# Goal of the exercise:
In the entries that follow, find the line containing "You are a computer-use agent. Screen dimensions: 481x539"; from there, copy every line exactly through the line containing "Image resolution: width=1219".

# Source records:
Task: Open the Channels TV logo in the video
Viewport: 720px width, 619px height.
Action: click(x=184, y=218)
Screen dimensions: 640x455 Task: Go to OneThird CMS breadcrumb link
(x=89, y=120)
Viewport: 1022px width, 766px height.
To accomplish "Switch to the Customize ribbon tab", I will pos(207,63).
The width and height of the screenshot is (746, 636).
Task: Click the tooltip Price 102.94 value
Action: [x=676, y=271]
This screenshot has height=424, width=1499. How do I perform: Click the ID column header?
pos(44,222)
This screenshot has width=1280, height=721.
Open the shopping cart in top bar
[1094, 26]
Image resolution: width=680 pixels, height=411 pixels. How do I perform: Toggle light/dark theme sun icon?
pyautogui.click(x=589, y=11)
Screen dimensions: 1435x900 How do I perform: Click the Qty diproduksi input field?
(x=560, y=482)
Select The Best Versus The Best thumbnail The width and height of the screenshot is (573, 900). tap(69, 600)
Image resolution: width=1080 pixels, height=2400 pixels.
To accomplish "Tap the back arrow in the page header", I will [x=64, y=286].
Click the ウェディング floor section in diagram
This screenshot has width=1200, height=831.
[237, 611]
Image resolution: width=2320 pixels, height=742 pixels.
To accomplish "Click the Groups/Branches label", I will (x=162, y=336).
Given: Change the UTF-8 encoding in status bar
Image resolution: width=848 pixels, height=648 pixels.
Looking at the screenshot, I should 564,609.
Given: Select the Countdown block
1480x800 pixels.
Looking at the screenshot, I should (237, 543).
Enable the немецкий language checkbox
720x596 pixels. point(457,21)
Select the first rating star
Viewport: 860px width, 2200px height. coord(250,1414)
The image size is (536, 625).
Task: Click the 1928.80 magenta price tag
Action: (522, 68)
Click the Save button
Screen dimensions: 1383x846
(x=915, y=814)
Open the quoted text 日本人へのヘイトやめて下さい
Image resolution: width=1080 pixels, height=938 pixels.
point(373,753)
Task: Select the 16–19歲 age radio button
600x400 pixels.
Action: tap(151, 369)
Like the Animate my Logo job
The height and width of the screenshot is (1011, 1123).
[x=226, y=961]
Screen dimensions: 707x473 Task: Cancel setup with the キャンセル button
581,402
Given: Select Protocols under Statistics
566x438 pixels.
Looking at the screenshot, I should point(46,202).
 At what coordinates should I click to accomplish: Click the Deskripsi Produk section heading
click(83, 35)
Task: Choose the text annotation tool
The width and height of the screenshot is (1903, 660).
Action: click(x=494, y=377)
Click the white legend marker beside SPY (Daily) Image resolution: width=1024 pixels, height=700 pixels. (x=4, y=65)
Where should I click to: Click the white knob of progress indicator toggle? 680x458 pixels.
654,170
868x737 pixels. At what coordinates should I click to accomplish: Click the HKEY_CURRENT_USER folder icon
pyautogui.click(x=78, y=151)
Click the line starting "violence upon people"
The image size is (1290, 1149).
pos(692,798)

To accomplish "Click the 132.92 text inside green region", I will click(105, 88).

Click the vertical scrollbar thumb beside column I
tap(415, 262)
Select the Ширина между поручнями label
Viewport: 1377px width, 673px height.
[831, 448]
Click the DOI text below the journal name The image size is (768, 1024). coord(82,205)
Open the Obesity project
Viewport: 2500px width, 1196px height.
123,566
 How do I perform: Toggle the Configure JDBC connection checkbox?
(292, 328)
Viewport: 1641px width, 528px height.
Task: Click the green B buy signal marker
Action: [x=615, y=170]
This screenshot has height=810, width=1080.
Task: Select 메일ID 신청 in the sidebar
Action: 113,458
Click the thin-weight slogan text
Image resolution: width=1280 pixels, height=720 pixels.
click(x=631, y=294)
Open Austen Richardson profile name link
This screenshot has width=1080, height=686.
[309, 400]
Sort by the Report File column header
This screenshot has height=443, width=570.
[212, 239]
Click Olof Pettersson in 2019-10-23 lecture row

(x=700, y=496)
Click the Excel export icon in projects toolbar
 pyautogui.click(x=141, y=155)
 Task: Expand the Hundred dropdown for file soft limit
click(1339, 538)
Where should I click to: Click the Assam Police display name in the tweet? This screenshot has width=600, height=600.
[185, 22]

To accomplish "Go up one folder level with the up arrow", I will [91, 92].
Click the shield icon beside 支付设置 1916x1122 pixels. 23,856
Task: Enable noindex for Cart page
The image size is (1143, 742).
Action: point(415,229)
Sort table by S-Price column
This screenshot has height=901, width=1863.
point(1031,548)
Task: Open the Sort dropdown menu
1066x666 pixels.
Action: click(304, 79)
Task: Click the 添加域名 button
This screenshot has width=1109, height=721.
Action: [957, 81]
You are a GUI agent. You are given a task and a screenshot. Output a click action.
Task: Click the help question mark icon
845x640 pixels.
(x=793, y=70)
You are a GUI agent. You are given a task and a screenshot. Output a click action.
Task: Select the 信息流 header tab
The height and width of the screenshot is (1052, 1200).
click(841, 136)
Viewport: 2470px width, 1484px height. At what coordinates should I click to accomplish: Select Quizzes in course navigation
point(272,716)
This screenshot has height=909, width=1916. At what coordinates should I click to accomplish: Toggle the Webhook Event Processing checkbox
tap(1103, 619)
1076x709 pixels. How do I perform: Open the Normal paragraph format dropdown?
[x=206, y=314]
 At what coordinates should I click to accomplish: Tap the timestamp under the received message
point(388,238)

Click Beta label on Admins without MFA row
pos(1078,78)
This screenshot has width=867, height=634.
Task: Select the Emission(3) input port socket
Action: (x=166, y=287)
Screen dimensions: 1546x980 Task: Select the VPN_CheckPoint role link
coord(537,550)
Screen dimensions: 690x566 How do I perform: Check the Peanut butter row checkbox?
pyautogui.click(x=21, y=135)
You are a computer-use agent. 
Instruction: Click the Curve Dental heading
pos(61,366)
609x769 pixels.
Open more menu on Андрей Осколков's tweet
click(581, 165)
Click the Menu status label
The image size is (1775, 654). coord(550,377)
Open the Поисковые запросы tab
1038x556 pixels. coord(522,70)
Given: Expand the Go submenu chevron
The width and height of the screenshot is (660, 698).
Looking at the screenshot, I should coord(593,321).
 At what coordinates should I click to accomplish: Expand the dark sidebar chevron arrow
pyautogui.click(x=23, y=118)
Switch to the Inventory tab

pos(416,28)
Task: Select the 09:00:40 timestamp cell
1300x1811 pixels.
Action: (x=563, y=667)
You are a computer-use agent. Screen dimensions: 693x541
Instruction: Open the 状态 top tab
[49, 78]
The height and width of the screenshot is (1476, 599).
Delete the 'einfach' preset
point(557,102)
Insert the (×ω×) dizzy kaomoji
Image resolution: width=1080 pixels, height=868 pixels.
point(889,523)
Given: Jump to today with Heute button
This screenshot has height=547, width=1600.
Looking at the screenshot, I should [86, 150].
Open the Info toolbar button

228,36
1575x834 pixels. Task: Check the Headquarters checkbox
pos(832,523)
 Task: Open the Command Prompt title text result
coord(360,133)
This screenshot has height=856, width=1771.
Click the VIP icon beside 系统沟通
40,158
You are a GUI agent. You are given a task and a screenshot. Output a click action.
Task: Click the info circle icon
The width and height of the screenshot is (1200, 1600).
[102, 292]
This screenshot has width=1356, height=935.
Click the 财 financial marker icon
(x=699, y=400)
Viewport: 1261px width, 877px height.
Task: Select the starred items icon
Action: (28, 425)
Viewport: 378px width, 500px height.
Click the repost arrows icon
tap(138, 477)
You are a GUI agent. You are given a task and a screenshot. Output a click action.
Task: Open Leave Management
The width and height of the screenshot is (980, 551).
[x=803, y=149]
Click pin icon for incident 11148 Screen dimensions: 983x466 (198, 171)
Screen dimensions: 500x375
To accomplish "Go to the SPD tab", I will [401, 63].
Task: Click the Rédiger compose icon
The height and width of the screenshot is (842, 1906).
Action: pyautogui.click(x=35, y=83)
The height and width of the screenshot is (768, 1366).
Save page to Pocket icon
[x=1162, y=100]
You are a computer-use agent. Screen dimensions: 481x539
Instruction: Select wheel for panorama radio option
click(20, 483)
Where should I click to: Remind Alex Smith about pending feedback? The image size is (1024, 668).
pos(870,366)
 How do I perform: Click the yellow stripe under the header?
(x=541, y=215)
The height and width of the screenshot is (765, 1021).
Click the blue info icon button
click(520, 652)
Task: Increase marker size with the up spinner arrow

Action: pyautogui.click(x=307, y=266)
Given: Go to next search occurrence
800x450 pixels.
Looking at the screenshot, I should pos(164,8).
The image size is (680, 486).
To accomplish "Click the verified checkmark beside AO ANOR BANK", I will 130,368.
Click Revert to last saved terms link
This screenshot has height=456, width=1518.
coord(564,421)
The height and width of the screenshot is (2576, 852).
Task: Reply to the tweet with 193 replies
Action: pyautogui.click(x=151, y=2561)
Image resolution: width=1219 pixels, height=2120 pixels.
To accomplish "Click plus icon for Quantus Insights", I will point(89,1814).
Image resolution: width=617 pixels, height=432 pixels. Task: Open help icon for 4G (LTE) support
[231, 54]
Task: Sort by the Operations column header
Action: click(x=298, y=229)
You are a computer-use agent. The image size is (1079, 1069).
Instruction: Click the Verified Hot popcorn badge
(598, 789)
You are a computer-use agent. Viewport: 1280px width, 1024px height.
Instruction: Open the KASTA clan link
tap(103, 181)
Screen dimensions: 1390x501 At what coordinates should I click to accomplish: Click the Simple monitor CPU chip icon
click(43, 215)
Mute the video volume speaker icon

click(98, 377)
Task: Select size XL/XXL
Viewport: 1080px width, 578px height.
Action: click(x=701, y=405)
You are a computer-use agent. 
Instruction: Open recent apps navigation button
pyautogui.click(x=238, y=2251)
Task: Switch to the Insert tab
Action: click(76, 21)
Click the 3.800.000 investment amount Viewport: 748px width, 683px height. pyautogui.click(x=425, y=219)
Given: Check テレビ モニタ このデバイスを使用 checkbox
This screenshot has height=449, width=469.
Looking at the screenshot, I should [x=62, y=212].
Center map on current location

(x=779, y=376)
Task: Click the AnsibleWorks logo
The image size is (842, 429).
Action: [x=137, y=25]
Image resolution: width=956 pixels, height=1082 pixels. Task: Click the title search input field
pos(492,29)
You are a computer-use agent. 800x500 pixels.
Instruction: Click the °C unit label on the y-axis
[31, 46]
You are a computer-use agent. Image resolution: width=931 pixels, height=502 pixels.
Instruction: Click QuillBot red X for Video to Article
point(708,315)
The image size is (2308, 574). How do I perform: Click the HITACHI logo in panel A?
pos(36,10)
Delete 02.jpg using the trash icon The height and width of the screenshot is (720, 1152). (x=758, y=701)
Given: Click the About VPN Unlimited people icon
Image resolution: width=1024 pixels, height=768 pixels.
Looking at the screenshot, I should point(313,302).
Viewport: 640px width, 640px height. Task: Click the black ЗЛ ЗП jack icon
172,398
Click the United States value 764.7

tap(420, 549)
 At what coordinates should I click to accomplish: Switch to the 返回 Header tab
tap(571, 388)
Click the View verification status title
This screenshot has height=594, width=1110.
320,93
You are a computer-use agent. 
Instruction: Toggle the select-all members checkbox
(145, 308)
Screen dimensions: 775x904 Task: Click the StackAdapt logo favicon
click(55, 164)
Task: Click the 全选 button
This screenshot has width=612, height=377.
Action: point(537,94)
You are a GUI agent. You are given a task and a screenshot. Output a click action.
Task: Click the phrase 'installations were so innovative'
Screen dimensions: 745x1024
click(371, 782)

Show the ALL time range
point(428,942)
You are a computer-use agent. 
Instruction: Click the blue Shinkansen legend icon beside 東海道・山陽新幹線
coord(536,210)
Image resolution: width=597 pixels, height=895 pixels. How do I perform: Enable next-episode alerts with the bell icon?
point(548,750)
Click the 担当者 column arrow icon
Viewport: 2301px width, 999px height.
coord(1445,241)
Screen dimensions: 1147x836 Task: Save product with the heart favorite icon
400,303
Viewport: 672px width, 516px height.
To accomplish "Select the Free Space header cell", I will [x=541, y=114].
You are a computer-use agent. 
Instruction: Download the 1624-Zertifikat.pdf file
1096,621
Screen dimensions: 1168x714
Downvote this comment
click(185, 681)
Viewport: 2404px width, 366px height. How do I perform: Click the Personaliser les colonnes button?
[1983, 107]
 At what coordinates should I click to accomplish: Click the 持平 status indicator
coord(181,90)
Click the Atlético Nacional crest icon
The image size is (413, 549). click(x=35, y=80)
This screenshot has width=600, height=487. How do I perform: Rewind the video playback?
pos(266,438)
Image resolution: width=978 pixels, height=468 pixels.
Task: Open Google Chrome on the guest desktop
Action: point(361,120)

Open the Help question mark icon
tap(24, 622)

# Solution to this exercise:
You are a computer-use agent. Screen dimensions: 481x539
Instruction: Select wheel for panorama radio option
click(20, 483)
Where should I click to: Remind Alex Smith about pending feedback? The image size is (1024, 668).
pos(870,366)
 How do I perform: Click the yellow stripe under the header?
(x=541, y=215)
The height and width of the screenshot is (765, 1021).
Click the blue info icon button
click(520, 652)
Task: Increase marker size with the up spinner arrow

Action: pyautogui.click(x=307, y=266)
Given: Go to next search occurrence
800x450 pixels.
Looking at the screenshot, I should pos(164,8).
The image size is (680, 486).
To accomplish "Click the verified checkmark beside AO ANOR BANK", I will 130,368.
Click Revert to last saved terms link
This screenshot has height=456, width=1518.
coord(564,421)
The height and width of the screenshot is (2576, 852).
Task: Reply to the tweet with 193 replies
Action: pyautogui.click(x=151, y=2561)
Image resolution: width=1219 pixels, height=2120 pixels.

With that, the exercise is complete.